[Supplied data Boundary: Start]

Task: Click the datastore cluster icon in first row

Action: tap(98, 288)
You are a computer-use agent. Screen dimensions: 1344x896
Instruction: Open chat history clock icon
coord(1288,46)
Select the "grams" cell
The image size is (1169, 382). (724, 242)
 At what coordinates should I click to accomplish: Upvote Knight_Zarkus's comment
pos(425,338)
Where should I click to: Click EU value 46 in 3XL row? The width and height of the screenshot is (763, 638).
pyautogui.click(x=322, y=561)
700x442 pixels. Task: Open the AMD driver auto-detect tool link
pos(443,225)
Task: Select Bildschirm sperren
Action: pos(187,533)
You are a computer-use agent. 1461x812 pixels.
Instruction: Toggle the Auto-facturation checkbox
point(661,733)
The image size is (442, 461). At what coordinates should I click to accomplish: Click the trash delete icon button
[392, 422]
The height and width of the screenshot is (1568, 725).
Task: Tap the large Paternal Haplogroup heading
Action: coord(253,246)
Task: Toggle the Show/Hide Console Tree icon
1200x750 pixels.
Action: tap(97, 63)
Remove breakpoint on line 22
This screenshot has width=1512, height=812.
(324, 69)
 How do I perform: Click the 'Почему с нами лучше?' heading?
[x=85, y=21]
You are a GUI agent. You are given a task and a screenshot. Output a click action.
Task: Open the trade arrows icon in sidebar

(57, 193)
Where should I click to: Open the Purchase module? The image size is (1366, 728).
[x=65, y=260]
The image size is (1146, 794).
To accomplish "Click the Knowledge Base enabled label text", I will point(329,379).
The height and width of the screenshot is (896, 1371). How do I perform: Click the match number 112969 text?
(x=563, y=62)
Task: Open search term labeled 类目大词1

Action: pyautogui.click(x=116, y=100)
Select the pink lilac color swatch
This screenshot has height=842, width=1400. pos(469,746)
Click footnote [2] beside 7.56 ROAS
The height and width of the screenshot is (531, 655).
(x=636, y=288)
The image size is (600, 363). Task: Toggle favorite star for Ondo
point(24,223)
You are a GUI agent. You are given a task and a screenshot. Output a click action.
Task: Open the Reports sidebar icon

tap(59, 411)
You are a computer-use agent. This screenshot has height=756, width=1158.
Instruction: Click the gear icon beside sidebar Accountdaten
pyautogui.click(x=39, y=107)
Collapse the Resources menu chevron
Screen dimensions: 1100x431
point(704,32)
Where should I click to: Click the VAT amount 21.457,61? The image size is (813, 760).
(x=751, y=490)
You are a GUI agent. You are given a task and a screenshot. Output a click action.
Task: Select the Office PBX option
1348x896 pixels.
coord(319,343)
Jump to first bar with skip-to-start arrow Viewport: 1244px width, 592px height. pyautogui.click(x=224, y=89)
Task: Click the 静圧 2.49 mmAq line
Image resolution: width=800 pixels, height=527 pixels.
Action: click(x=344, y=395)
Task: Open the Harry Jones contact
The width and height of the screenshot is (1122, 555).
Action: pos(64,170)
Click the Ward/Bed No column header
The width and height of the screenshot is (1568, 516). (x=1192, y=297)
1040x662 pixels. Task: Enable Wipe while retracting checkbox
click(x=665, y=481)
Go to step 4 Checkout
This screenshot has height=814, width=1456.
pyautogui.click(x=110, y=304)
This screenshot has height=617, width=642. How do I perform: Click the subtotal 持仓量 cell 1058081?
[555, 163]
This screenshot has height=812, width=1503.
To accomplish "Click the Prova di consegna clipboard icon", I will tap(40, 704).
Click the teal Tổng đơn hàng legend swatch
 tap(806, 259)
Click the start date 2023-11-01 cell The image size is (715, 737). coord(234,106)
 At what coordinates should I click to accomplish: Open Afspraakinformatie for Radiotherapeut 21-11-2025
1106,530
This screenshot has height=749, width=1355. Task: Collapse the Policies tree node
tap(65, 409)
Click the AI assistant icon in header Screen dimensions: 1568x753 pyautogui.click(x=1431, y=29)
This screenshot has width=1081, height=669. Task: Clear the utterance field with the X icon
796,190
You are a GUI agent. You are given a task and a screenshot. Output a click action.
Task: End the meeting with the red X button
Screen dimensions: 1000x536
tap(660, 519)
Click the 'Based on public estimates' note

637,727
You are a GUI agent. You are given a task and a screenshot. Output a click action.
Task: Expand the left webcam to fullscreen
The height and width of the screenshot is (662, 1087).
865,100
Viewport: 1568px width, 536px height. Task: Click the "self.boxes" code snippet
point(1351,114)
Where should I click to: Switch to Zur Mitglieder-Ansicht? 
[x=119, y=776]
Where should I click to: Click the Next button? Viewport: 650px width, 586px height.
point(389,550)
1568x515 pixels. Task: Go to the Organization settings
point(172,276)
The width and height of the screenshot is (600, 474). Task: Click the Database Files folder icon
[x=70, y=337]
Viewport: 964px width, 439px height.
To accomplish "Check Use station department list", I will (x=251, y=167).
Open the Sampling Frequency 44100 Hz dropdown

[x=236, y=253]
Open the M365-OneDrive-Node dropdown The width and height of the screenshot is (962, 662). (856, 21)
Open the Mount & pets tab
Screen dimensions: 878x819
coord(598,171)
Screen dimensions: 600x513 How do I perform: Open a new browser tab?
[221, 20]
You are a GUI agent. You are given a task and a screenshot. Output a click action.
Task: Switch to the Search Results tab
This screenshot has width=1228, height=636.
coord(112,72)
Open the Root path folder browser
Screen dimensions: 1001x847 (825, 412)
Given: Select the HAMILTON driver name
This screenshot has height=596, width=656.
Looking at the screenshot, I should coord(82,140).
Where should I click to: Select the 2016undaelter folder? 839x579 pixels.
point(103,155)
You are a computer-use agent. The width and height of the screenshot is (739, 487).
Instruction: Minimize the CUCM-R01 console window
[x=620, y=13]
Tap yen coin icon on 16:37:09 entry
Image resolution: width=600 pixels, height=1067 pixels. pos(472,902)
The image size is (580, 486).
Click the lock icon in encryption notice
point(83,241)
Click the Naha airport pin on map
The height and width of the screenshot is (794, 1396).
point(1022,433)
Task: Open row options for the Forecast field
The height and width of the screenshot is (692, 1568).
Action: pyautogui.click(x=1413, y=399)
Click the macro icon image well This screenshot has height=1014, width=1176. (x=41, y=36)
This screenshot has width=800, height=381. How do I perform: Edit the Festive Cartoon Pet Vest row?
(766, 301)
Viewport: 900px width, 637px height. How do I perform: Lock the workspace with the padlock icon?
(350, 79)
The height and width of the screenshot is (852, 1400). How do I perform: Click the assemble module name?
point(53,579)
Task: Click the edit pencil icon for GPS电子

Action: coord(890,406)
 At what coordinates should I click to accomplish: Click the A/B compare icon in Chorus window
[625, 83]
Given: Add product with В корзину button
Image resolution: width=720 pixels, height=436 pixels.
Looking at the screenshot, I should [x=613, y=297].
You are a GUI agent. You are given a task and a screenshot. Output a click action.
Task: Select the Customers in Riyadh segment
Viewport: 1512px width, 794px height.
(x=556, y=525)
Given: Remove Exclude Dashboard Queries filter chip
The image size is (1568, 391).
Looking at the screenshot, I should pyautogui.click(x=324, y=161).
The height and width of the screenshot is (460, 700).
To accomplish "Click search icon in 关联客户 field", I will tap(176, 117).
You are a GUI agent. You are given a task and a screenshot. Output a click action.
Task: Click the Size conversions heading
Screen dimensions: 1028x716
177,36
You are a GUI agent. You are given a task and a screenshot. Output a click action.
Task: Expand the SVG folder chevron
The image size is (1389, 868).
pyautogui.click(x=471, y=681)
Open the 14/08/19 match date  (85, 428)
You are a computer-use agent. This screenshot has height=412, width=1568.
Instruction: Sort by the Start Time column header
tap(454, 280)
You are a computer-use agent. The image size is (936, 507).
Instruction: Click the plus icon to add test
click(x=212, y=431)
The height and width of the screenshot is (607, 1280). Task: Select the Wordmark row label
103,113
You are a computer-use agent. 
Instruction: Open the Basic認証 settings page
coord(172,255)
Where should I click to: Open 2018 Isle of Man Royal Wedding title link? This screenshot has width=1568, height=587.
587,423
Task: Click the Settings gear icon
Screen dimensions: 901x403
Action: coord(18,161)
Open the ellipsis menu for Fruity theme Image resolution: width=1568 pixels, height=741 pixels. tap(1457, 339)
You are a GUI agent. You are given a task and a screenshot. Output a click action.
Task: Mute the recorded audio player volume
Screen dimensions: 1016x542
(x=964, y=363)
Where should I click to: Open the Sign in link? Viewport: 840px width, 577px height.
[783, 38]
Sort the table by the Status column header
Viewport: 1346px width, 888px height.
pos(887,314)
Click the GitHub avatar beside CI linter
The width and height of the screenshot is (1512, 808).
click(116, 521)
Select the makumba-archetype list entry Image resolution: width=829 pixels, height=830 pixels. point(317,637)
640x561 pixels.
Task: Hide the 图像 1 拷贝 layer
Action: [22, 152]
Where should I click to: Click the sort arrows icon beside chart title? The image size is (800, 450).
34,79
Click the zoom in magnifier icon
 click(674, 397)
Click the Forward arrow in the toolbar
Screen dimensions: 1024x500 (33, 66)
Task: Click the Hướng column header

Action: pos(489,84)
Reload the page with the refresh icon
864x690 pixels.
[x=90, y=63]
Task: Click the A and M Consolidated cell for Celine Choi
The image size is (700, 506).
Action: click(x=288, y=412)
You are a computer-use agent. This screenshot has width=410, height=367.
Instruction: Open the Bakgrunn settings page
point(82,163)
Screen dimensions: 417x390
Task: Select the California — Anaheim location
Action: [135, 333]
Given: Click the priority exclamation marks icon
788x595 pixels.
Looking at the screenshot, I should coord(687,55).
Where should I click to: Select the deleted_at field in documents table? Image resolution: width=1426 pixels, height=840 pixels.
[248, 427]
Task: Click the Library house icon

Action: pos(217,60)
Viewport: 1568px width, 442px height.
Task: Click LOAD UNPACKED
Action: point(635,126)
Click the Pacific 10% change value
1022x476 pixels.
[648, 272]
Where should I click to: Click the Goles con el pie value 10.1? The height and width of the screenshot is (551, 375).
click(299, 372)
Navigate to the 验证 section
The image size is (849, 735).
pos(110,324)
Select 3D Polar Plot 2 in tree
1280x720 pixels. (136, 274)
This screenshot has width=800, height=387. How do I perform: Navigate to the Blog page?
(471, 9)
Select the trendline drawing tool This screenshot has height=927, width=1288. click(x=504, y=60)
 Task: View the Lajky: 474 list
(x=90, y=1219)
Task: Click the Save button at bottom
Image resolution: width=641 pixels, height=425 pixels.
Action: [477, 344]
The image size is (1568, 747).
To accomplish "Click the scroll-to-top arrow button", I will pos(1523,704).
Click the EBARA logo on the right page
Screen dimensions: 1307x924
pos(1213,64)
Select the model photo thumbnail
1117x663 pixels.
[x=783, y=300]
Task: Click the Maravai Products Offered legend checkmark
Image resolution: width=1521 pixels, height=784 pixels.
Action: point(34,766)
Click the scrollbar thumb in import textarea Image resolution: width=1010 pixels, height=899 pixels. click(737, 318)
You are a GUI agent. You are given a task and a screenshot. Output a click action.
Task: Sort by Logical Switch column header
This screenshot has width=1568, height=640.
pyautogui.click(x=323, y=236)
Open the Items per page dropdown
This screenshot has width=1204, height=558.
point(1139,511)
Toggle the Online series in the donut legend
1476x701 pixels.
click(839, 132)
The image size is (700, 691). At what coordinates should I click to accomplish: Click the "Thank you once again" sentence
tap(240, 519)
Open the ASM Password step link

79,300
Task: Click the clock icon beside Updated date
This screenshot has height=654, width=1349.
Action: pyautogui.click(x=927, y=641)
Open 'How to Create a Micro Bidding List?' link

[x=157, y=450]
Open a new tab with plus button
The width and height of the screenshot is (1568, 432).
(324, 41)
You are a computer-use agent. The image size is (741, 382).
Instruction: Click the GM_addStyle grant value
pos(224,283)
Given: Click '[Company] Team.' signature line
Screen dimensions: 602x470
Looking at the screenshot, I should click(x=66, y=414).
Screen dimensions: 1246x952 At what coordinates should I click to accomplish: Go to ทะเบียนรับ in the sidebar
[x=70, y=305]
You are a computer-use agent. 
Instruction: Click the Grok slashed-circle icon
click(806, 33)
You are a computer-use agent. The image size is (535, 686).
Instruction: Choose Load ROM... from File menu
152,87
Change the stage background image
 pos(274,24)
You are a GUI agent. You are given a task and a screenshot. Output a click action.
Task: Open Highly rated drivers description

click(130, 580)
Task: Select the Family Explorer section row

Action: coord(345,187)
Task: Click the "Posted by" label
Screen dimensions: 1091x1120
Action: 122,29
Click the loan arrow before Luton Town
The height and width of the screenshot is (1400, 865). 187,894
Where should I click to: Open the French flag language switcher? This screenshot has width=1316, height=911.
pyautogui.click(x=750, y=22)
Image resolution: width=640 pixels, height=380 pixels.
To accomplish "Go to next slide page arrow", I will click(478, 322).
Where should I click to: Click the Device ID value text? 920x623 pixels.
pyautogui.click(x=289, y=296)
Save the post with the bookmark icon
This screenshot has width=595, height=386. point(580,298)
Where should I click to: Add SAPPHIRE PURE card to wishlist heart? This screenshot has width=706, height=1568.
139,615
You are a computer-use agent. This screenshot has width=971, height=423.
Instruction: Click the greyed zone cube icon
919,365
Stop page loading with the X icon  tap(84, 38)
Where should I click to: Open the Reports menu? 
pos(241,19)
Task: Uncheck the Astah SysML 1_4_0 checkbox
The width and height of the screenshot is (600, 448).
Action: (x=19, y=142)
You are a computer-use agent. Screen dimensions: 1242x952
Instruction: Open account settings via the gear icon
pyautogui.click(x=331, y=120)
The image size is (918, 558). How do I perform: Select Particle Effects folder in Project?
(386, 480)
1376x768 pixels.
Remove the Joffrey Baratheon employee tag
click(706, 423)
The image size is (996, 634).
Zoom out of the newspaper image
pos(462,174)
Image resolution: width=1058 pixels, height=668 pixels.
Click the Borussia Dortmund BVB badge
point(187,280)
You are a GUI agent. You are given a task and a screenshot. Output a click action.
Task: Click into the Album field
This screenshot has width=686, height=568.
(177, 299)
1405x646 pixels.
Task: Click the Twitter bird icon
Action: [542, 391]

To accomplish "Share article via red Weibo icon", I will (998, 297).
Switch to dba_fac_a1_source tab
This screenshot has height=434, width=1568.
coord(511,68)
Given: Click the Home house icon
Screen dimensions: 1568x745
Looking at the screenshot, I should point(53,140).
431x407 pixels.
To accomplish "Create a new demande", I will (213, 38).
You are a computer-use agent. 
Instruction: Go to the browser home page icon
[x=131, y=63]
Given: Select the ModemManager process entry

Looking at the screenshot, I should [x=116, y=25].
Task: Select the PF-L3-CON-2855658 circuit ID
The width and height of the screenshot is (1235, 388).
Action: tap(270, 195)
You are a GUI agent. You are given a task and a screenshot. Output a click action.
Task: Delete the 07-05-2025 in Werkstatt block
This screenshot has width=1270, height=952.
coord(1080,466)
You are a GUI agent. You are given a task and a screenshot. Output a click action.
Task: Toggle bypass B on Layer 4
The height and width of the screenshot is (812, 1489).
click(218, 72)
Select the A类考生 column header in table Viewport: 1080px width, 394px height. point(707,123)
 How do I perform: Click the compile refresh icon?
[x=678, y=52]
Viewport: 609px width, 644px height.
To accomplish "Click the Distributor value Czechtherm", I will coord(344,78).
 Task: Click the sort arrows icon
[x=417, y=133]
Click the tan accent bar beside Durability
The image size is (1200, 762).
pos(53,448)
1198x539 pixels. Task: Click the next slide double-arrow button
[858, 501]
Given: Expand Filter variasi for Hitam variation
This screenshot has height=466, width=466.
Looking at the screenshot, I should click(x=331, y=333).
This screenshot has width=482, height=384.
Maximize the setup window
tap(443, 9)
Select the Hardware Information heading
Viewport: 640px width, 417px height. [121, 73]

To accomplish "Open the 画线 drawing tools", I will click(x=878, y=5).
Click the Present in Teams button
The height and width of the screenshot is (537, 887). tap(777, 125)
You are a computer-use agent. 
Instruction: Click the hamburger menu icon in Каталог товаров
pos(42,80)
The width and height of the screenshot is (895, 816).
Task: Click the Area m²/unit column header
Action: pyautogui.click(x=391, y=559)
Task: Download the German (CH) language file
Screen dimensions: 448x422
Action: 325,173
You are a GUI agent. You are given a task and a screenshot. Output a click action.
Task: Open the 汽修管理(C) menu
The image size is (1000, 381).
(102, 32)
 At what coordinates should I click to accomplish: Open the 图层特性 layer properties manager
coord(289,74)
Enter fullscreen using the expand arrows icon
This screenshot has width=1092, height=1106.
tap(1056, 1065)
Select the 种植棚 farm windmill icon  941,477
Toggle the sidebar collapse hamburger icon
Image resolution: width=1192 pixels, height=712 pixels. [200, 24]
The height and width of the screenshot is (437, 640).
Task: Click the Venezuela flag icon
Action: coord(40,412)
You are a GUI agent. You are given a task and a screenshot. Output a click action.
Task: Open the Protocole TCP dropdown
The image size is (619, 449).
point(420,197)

[Supplied data Boundary: End]

Look through the data above and return exactly the lines from the one that contains "Image resolution: width=1521" to the one that contains "Open the Items per page dropdown", inclusive, with nothing else.

=== Response ===
Image resolution: width=1521 pixels, height=784 pixels.
Action: point(34,766)
Click the scrollbar thumb in import textarea Image resolution: width=1010 pixels, height=899 pixels. click(737, 318)
You are a GUI agent. You are given a task and a screenshot. Output a click action.
Task: Sort by Logical Switch column header
This screenshot has width=1568, height=640.
pyautogui.click(x=323, y=236)
Open the Items per page dropdown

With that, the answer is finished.